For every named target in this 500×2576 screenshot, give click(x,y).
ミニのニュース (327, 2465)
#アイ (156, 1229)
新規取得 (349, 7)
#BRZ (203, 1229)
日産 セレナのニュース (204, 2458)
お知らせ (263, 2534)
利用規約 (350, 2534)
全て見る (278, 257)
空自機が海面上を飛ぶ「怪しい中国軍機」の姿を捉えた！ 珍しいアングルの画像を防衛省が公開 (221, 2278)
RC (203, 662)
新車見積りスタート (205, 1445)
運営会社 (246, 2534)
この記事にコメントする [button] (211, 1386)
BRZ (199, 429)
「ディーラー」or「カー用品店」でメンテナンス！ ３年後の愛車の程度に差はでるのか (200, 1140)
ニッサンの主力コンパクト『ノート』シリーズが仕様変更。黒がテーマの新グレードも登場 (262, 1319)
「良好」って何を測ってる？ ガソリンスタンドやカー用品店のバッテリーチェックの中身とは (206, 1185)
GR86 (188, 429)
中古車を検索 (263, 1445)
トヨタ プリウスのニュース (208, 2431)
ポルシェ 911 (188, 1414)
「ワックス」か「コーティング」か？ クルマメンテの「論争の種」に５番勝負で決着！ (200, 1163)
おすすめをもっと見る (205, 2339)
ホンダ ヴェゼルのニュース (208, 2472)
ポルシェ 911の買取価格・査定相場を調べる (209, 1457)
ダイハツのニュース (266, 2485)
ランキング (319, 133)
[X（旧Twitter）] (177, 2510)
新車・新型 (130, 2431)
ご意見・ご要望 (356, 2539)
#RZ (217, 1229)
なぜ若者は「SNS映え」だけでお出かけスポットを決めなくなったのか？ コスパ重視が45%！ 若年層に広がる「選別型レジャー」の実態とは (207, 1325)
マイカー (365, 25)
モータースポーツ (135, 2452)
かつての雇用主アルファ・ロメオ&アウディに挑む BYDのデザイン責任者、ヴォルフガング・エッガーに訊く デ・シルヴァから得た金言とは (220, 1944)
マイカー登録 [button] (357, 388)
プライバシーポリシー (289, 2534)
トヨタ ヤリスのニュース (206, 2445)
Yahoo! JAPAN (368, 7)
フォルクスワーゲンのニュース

-----

**EXERCISE GOAL:** Which lines above run from the one containing "利用規約 (350, 2534)" to the one containing "ダイハツのニュース (266, 2485)"? Give them again exactly, both ends included.

**OUTPUT OF THE TASK:**
利用規約 (350, 2534)
全て見る (278, 257)
空自機が海面上を飛ぶ「怪しい中国軍機」の姿を捉えた！ 珍しいアングルの画像を防衛省が公開 (221, 2278)
RC (203, 662)
新車見積りスタート (205, 1445)
運営会社 (246, 2534)
この記事にコメントする [button] (211, 1386)
BRZ (199, 429)
「ディーラー」or「カー用品店」でメンテナンス！ ３年後の愛車の程度に差はでるのか (200, 1140)
ニッサンの主力コンパクト『ノート』シリーズが仕様変更。黒がテーマの新グレードも登場 (262, 1319)
「良好」って何を測ってる？ ガソリンスタンドやカー用品店のバッテリーチェックの中身とは (206, 1185)
GR86 (188, 429)
中古車を検索 (263, 1445)
トヨタ プリウスのニュース (208, 2431)
ポルシェ 911 (188, 1414)
「ワックス」か「コーティング」か？ クルマメンテの「論争の種」に５番勝負で決着！ (200, 1163)
おすすめをもっと見る (205, 2339)
ホンダ ヴェゼルのニュース (208, 2472)
ポルシェ 911の買取価格・査定相場を調べる (209, 1457)
ダイハツのニュース (266, 2485)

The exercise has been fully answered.